Re: [9fans] correcting old failures, and NJ vs MA

[Alexander Viro <viro@math.psu.edu>]

On Wed, 10 Oct 2001, Thomas Bushnell, BSG wrote:

> That's an important point that I think got lost.  For example, someone
> asks "what about find?  won't it miss stuff if you move a directory?"
> And the answer is "yes, it will--and it will miss stuff whether you
> move things with a quick syscall or with a long tedious file-by-file
> copy-and-delete."  

I don't recall anybody complaining about the stuff find _misses_. It's
stuff that it finds in places where it shouldn't have looked that is
a problem.

Let me try again: full-blow rename() makes several userland programs
simpler at the cost of many userland programs becoming much more complex
or outright broken.  It's not just the kernel complexity that goes up -
that can be done, even though result will not be nice.  It's userland
that really pays a lot and that's much harder to handle.

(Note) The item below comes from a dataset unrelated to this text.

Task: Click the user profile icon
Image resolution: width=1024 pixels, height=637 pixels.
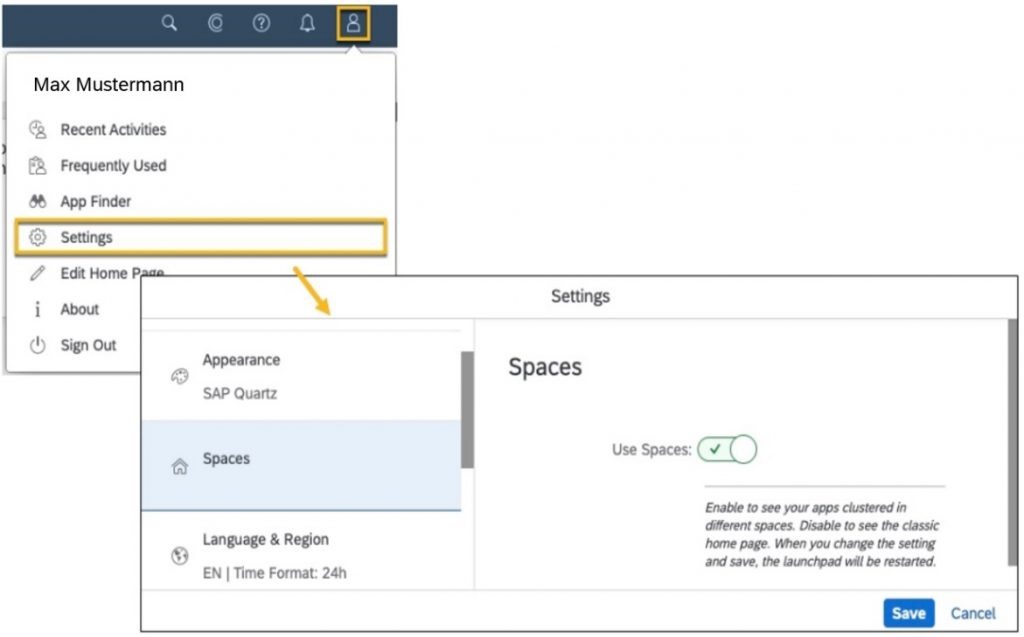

Symlinks are actually a nice example of the same effect.  Resulting kernel
complexity is nothing compared to complexity added to userland to prevent
symlink attacks.  Notice that correct tree-walker must reimplement a large
chunk of VFS if it's ever going to be used in the area writable to attacker.
Every time when tar(1) does open() it has to do very ugly stuff.  Example:
tar in Solaris 2.6 and GNU tar earlier than 1.12 [1] do stat() followed by
open().  Then they proceed to write the metadata from stat and data read from
file into the archive.  Think what will happen if file gets replaced with
symlink to /var/spool/mail/boss between the stat() and open() during the system
backup.  Yes, missing fstat().  But even putting fstat() there doesn't solve
the problem - we have to deal with the fact that open() on some devices
may have nontrivial side effects.  O_NDELAY removes most of them, but not
all.

Worse yet, _anything_ that does unlink("foo/bar") is open to an attack -
all "when should I follow the symlinks" logics applies only to the last
component.  And there's nothing kernel could do about that.  As the result,
anything that may be used in hostile environment has to reimplement
namei(9), doing the series of open()/fstat()/fchdir() just to walk the
friggin' path.  And you'd better have a working O_NOFOLLOW or do lstat()
first; otherwise things will get very ugly.

I wouldn't describe reimplementing namei() in a lot of basic utilities
as making the life easier for userland. YMMV.

[1] BTW, it's not just GNU or Sun being sloppy - that would be business
as usual, sad as it is.  OpenBSD pax(1) is vulnerable to exactly that
attack - there is a window between stat() and open() that can be used
to replace the file you own with a symlink to a file you should be
unable to read.  And yes, it _is_ exploitable.  Attack would take a
while, but potential results of getting a look at the contents of
right mailbox may be more than worth attacker's time and efforts.